- _Directions_
Pull out every line in the data that has the string "height" in it.

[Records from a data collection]
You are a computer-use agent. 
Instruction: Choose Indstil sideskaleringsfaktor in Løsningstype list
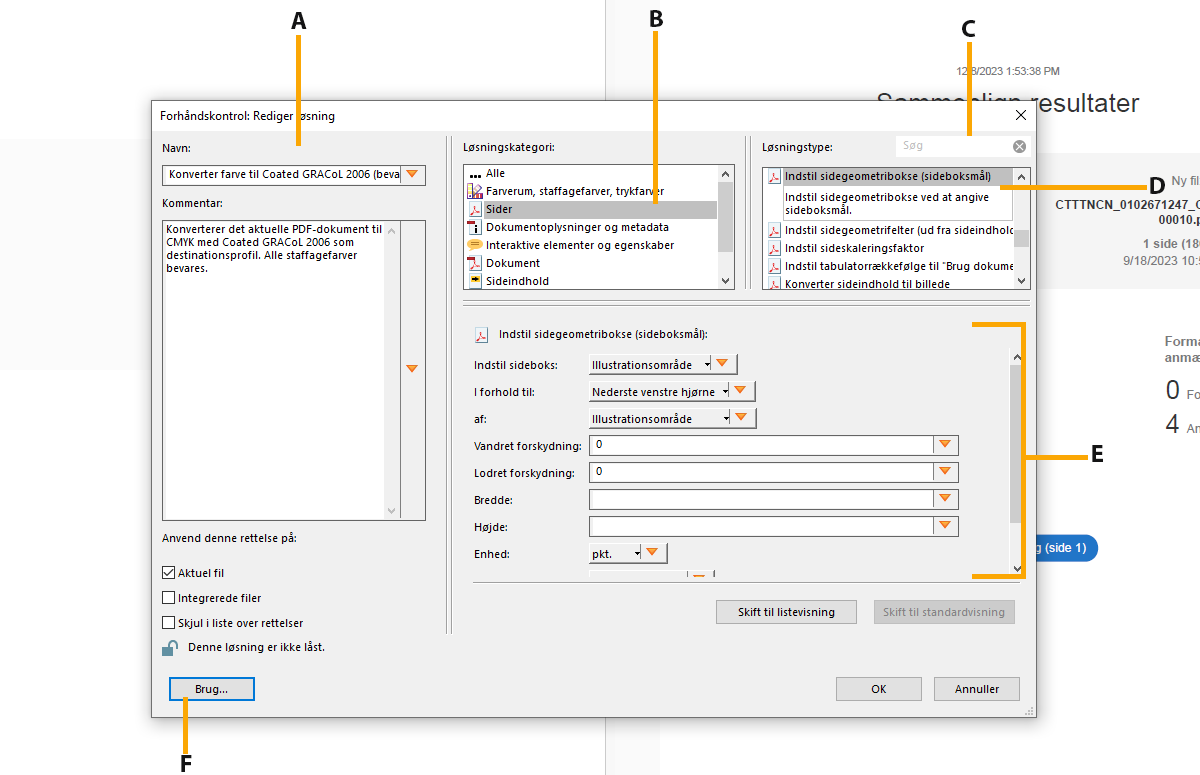point(854,248)

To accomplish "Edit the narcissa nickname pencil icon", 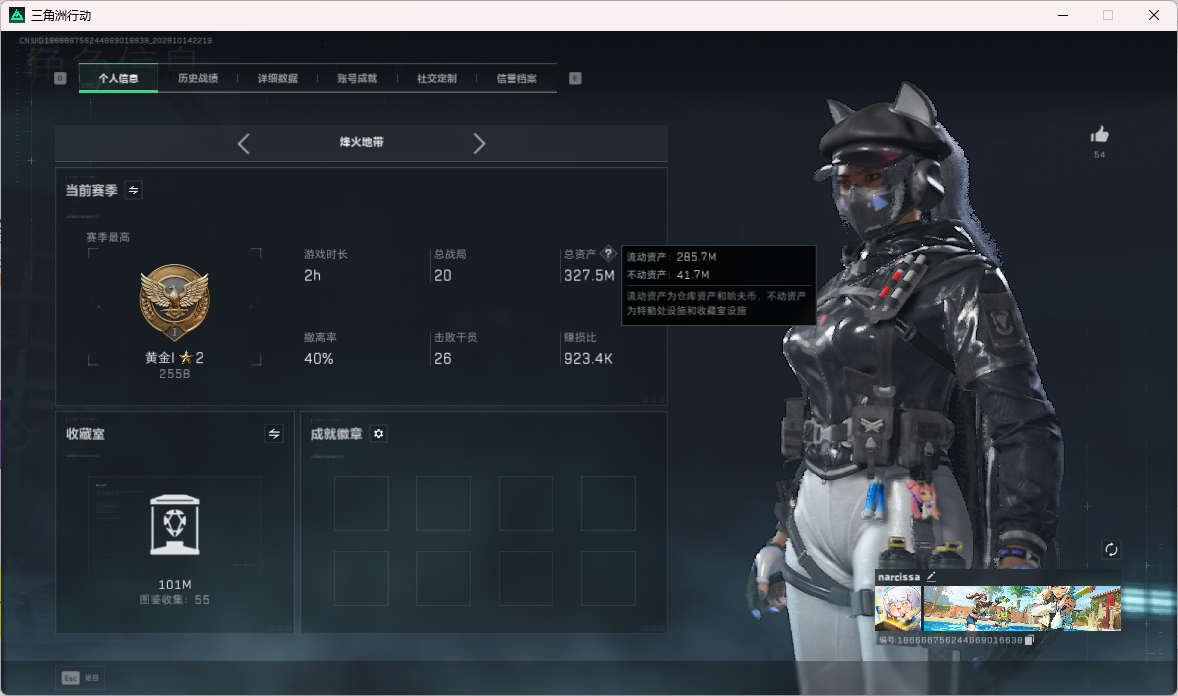I will click(x=931, y=576).
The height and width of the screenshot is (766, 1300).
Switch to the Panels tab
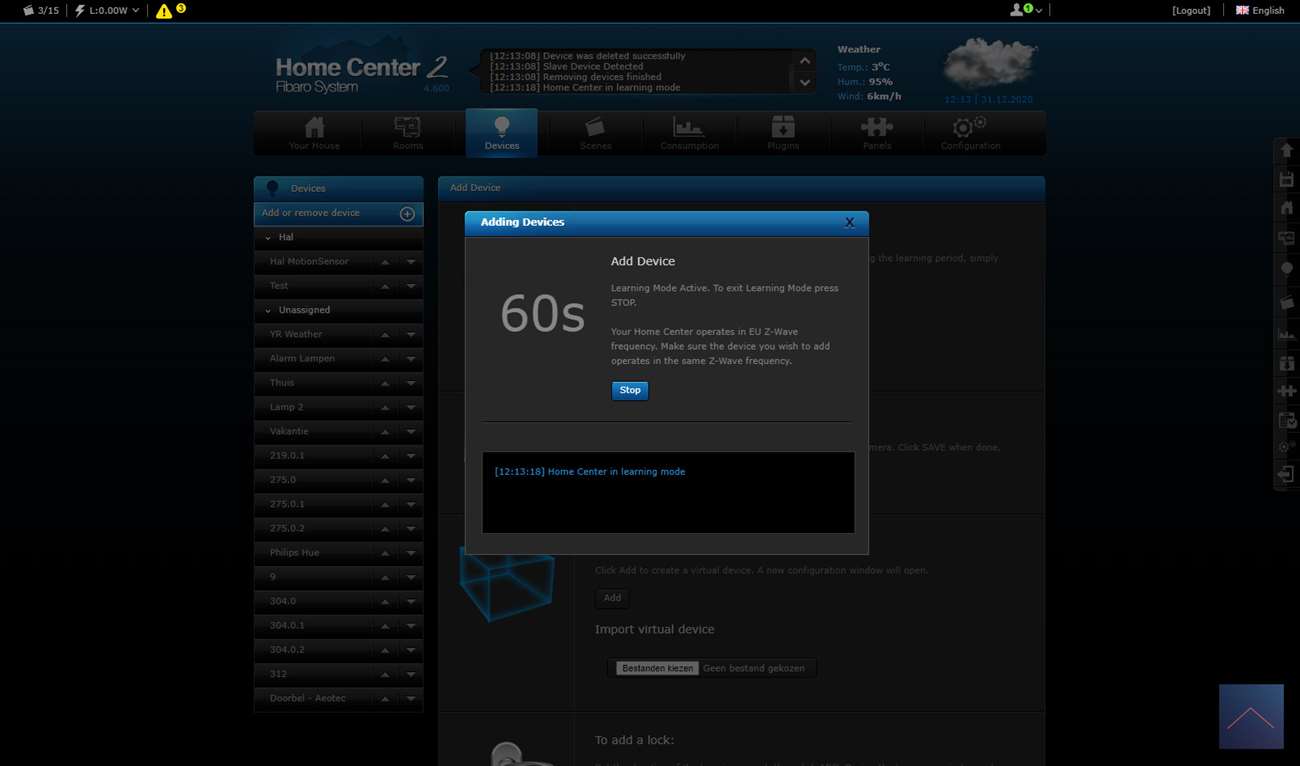pyautogui.click(x=877, y=133)
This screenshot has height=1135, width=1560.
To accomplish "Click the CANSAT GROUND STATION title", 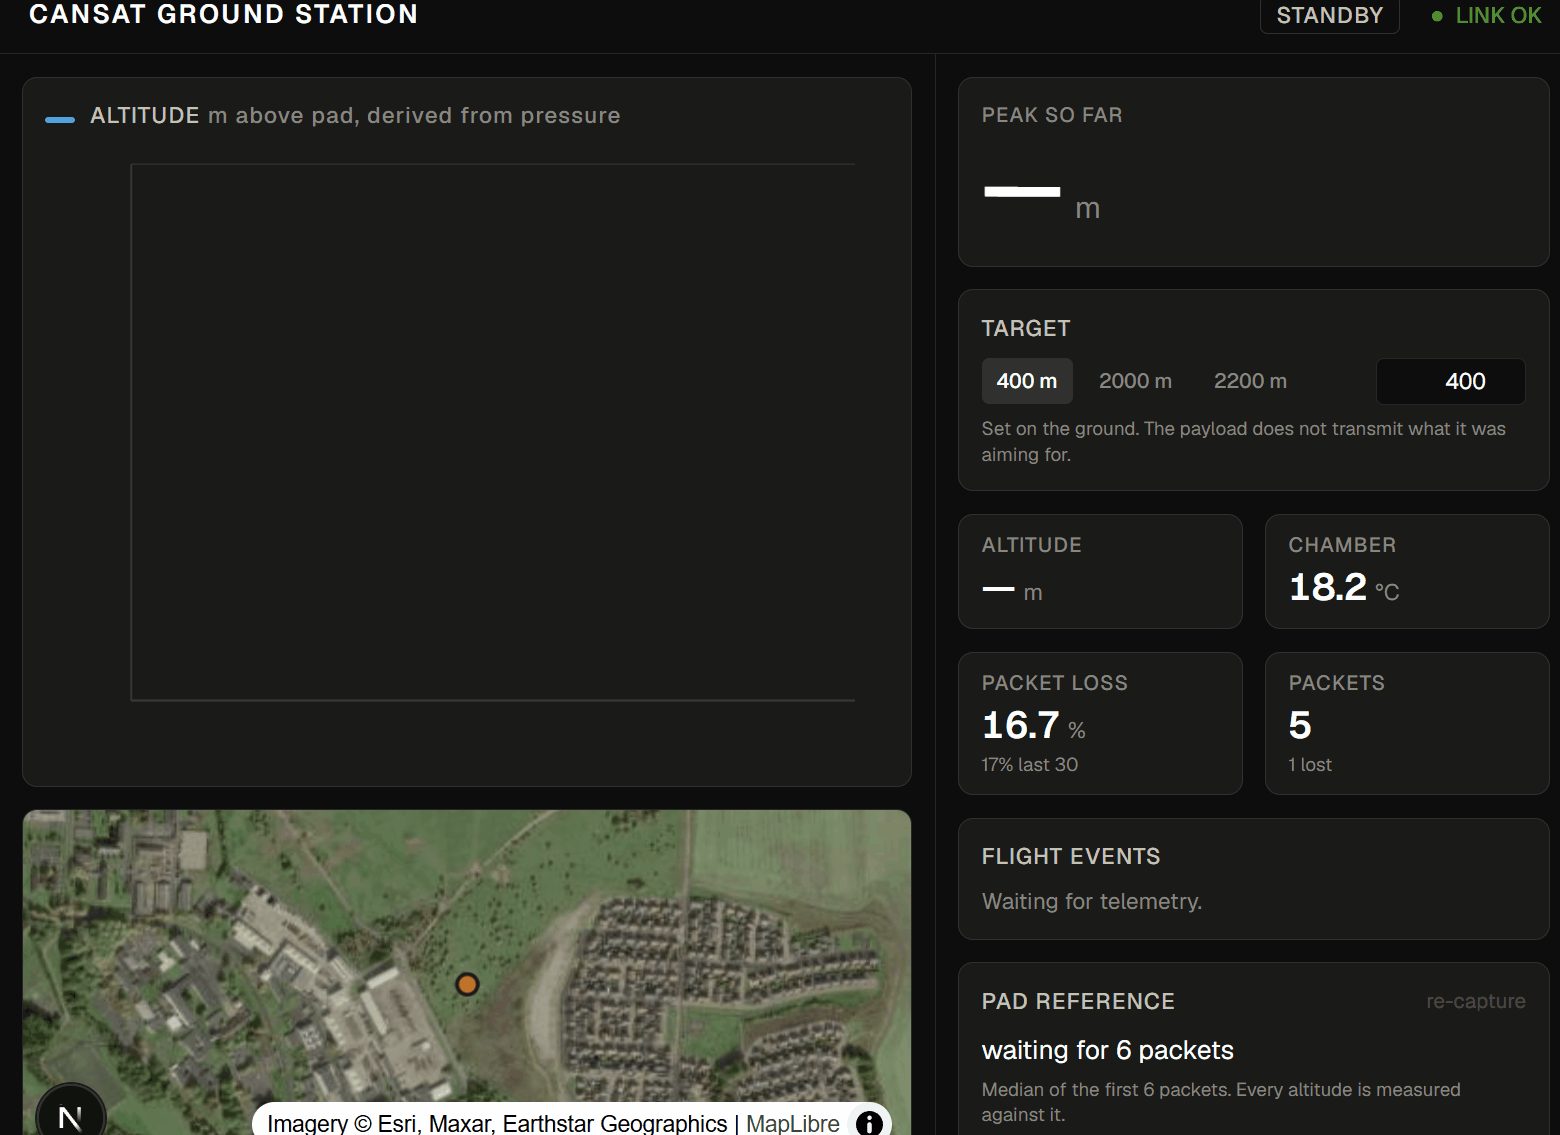I will tap(224, 14).
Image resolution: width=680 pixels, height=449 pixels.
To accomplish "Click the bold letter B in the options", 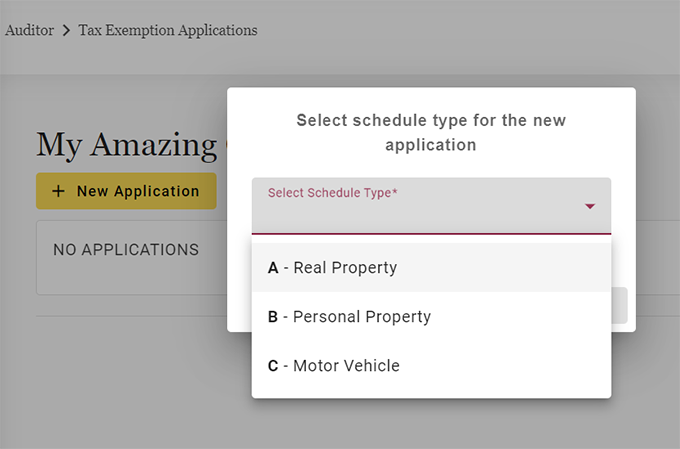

- _Response below_
The height and width of the screenshot is (766, 1300).
This screenshot has height=1135, width=1560.
Image resolution: width=680 pixels, height=449 pixels.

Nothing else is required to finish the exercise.